I'm currently working on accessibility in a web application using React & Ant Design's Select component. aria-expanded
is set to false
string.
I want to use React useState
to toggle aria-expanded="false"
so that the aria label in the screen reader can read back wether the dropdown is open or closed.
The idea is to take the default state and use it in the useState hook like this:
const [selectAria, setSelectAria] = useState('false');
<Select
name="someName"
id="someID"
onSelect={(value) => handleChangeSelect(value)}
aria-label={
selectAria ? 'i am closed' : 'i am open '
}
aria-expanded={selectAria}
>
The screen reader is only able to recognize when the initial state. After I select an option, and the dropdown is closed, it does not read back the new state.

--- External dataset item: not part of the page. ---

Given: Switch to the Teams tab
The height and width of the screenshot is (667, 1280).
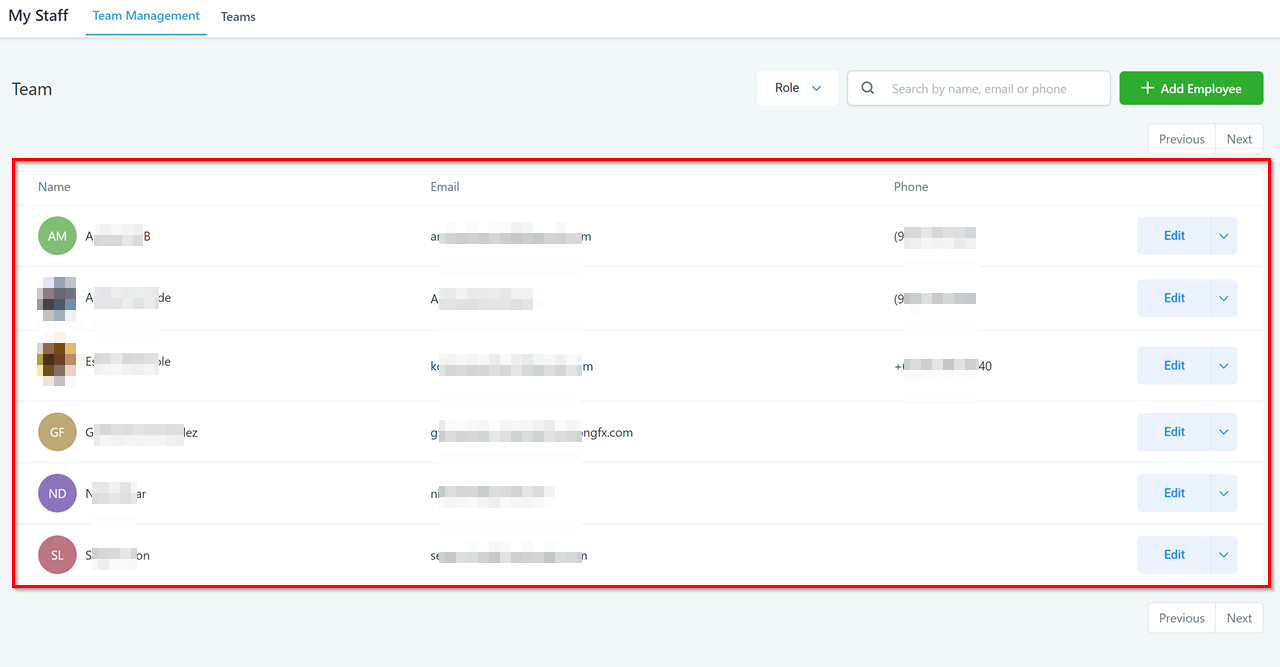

Is it possible to do this in React hooks? Is it possible to access the aria-expanded
attribute in useState
along with the boolean value? I haven't worked on advanced accessibility and have to stick with the antD library for this. Thanks in advance.
In Ant Design, they have provided a bunch of props
with very simple names to get our things done in a very friendly manner.
You can decide the initial openness/closeness of your Select element using defaultOpen
prop and, always one-to-one bound openness/closeness using open
prop.
Here you want to control the open/close action in always one-to-one bound manner I guess. So your code should be like this!
const [selectAria, setSelectAria] = useState(false);
<Select
name="someName"
id="someID"
onSelect={(value) => handleChangeSelect(value)}
open={selectArea}
>
*Note: Removed your aria-label
attribute as well. Refer official AntD documentation for a suitable prop API - Select Component!
**Note: If you use this open
prop I mentioned above, it may never allow you to close the panel until your selectAria
variable is true
. So you have to carefully handle that situation as well!
***Note: This answer is referred to Ant Design version 4.7.3. Select the correct version of documentation before you refer!